Der Chronist des Festbuches, das anläßlich des 75. Jubiläumsjahres des MGV im Jahre 1925 herausgegeben wurde, berichtet, daß 1864 erneut der 6. Januar als Zeitpunkt für die Durchführung eines festlichen Balles terminiert wurde. Gleichzeitig habe man festgesetzt, daß am gleichen Tag ein gemeinsames Essen mit Verteilung des Bohnenkuchens stattfinden soll. Als Urheber dieses rheinischen Brauches gilt der sich in vielen Bereichen um den Kreis Daun verdient gemachte Landrat Dr. Alwin Aschenborn (Landrat 1851 -65 - selbst aktiver Sänger im MGV — und der Apotheker Ludwig Biehaut. Die zweite Version datiert die regelmäßige Veranstaltung des Königsballes durch den MGV zu einem späteren Zeitpunkt.

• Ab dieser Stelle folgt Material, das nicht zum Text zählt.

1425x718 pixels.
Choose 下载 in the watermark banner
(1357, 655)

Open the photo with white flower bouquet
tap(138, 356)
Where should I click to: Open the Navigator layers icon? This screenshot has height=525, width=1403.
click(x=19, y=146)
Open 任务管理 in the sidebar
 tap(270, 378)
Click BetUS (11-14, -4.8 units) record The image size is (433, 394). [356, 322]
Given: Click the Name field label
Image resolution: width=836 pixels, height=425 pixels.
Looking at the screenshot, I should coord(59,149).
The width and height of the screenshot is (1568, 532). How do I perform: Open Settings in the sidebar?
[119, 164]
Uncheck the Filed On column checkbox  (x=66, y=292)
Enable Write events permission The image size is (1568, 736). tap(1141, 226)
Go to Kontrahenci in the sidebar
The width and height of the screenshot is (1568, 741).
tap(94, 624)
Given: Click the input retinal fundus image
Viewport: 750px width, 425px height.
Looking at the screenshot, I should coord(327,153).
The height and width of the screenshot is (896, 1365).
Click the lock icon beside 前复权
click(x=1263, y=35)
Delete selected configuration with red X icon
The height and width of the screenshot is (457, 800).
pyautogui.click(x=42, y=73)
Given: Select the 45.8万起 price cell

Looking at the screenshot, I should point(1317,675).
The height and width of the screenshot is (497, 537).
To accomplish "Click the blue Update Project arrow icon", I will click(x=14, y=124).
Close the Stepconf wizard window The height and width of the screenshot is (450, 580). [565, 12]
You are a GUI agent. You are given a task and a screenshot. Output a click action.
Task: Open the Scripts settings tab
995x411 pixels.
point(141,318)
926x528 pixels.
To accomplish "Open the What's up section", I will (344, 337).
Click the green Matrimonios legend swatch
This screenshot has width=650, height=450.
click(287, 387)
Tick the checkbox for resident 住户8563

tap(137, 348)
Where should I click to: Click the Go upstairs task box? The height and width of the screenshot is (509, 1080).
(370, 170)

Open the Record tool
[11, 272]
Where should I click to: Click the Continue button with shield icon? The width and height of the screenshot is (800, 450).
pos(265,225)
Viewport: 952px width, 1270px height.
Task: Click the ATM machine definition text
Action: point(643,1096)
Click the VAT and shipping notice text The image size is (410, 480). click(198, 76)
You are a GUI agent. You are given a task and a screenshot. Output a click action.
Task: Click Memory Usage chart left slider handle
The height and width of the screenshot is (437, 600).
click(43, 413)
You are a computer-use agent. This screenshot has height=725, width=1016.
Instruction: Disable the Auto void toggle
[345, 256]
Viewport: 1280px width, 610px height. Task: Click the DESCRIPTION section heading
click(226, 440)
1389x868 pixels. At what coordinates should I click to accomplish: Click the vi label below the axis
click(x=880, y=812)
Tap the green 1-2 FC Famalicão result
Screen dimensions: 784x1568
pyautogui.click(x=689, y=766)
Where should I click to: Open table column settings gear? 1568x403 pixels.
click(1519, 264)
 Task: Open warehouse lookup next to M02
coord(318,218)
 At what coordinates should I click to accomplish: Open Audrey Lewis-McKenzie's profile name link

Danach veranstaltete ursprünglich der Kirchenchor — Chorgesellschaft, wie er sich damals nannte — jedes Jahr einen Dreikönigsball. Während des Kulturkampfes, der Auseinandersetzung des preußischen Staates mit der kath. Kirche (1871 bis 1887) übernahm der Männergesangverein 1877 die Ausrichtung der traditionellen Veranstaltung. Unter Nr. 36 der »Annalen« des MGV der Jahre 1870 -1903 wird unter dem Datum 15.12.1877 folgende Beschlußfassung protokolliert: mit 14 gegen 2 Stimmen wurde die Ausrichtung des Königsballes vom Kirchenchor übernommen. Hierfür zeichnet Verantwortung der bekannte Dechant Hoersch, der mit seiner »Beschreibung des Pfarrbezirkes Daun und der Geschichte der Grafen von Daun zu Daun« (aus dem Jahre 1877), einen wertvollen Grundstein zur Erforschung der Dauner Heimatgeschichte gelegt hat. Dem Königsball voran geht das sogenannte »Herrenessen«, zu dem neben den aktiven und inaktiven Sängern auch die Vertreter der Kirchen und des öffentlichen Lebens geladen werden. Der Ursprung des Mahles liegt, wie ich vermute, in der sogenannten »Recreation« (Beköstigung), die die Chorsänger im ehemaligen Eifeldekanat am Dreikönigstag auf Kosten der Kirche erhielten, als Anerkennung für ihren Einsatz bei der Mitgestaltung der Liturgie.

Der MGV Daun hat den Königsball in ununterbrochener Folge durchgeführt, auch wenn im Krisenjahr 1923 das gemeinsame Herrenessen eingeschränkt werden mußte, wie der Chronist berichtet. Bleibt noch die Frage nach der Wahl des Bohnenkönigs. Altem Brauch folgend, ziehen die Kandidaten ein Stück des Königskuchens. König ist, wer die eingebackene Bohne unter seinem Stüjk vorfindet. Ob der Brauch des Königskuchens soweit interpretiert werden darf, daß er an die wunderbare Brotvermehrung erinnern soll, scheint mir sehr gewagt.

Warum aber die Bohne als Kriterium zur Kür des Königs dient, findet eine plausiblere Erklärung: Nach den Ordensregeln die Abt Richard von Daun (gest. 1158), den Augustiner-Chorherren des Klosters Springiersbach gab, gehört die Bohne zu den Früchten, deren Erstlinge nach urchristlichem Brauch wie Brot und Wein eine kirchliche Weihe erfahren durften.

Weder Herrenessen noch Königskür noch Dreikönigsball haben ihre Attraktivität verloren. Besonders der Dreikönigsball ist weit über den Sängerkreis hinaus ein fester Bestandteil des geselligen Lebens der Stadt Daun geworden — eine liebgewordene Tradition, in der sich jedes Jahr erneut die Freude und der Frohsinn der Bürgerschaft widerspiegeln.